= Entries shown =
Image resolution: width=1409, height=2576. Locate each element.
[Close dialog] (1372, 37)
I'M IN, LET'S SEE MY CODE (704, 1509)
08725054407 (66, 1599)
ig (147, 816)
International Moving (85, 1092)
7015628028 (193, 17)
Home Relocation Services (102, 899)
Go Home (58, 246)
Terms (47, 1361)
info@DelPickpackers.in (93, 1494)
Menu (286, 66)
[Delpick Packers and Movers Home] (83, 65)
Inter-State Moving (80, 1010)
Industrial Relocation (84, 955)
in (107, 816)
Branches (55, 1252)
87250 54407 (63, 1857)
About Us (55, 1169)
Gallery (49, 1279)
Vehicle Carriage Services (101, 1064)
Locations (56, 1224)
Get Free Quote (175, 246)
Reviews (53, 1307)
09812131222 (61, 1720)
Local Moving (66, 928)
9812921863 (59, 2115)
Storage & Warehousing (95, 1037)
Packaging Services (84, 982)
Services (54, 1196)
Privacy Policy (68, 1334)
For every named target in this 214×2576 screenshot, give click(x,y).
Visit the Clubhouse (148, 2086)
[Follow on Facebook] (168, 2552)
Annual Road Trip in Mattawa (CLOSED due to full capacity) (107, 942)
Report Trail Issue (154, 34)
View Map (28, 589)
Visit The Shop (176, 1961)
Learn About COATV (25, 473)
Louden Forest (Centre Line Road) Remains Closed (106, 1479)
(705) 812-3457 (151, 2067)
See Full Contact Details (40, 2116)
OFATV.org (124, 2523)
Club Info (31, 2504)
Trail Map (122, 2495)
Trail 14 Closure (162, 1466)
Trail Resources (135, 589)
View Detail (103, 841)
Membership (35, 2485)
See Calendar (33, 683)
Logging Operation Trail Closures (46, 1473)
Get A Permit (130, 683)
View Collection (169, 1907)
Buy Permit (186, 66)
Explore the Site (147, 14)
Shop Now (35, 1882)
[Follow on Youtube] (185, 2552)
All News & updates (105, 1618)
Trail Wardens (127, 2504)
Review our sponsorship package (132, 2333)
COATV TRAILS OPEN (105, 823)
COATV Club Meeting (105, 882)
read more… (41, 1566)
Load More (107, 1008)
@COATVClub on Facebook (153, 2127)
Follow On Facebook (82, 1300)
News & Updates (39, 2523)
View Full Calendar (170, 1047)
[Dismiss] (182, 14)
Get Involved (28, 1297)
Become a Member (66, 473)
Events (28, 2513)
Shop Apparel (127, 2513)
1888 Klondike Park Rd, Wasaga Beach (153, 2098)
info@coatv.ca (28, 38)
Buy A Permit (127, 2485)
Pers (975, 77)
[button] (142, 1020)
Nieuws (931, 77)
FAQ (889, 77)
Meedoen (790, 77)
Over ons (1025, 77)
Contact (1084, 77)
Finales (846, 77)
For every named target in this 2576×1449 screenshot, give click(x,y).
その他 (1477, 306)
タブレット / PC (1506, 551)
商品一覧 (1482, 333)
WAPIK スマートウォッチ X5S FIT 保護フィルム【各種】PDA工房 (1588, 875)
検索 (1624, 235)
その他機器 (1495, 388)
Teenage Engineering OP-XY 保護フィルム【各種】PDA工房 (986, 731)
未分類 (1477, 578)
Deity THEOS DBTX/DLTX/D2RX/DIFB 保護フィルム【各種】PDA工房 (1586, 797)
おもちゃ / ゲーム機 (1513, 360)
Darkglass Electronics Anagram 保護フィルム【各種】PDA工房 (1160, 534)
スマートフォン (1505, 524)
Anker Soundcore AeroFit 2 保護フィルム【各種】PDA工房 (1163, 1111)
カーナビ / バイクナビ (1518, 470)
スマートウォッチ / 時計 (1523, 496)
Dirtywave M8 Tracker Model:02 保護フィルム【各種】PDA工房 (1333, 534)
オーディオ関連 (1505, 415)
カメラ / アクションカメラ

= Task =
Copy every line from the data that includes the string "スマートウォッチ".

= Response for this exercise =
WAPIK スマートウォッチ X5S FIT 保護フィルム【各種】PDA工房 (1588, 875)
スマートウォッチ / 時計 (1523, 496)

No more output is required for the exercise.